## TASK DETAILS
Please find every line below that includes "agent" and report how many there are. Nothing else is needed.

## INPUT DATA
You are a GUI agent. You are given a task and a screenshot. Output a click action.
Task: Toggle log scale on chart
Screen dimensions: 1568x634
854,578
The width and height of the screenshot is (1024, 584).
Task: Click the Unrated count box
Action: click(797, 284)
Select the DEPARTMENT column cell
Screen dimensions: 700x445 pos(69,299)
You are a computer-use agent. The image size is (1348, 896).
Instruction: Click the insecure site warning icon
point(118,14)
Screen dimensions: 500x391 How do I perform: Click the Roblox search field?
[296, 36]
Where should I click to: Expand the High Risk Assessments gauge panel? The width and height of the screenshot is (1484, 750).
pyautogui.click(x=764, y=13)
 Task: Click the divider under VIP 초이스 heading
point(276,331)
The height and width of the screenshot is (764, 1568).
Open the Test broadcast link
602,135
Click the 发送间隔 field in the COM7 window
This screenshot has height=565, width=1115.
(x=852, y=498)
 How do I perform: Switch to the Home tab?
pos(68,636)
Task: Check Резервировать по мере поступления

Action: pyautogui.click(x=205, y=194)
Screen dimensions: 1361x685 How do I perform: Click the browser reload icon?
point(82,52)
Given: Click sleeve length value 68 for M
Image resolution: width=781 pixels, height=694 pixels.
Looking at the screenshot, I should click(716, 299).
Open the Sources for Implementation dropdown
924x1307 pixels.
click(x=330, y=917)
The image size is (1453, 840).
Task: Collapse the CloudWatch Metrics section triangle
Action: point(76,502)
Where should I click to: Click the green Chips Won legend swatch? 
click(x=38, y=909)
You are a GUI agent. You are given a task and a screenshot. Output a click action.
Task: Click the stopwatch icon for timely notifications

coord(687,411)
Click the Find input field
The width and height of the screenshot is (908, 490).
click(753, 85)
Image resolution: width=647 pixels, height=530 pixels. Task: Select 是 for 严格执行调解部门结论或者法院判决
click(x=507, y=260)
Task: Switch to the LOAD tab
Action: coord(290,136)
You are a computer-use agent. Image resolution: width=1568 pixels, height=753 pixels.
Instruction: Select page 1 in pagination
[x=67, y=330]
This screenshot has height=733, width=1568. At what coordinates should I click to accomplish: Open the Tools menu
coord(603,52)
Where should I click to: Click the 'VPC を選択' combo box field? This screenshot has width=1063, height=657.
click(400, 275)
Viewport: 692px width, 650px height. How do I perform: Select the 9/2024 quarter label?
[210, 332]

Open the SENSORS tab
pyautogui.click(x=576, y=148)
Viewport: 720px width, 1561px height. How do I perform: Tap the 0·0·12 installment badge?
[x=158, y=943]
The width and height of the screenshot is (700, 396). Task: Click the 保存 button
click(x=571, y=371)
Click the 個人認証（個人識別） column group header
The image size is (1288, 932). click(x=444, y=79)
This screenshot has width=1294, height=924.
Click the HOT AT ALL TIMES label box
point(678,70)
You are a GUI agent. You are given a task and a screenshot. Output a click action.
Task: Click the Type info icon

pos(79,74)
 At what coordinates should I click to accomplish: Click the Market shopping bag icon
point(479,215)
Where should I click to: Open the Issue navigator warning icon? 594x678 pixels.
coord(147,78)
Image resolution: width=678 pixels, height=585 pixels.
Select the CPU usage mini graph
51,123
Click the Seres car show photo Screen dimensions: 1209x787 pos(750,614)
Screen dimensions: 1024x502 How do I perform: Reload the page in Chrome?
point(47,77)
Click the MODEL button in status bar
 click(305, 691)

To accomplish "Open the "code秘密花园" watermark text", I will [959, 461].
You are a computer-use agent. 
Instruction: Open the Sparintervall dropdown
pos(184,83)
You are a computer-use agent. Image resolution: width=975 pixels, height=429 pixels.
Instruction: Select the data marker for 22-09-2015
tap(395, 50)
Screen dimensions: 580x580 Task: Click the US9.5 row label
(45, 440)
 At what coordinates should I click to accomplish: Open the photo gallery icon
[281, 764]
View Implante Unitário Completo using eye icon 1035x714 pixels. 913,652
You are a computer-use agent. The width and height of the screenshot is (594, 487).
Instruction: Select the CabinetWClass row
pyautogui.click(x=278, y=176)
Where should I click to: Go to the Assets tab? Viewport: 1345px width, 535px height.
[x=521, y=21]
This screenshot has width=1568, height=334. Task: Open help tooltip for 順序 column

## EXERCISE ANSWER
8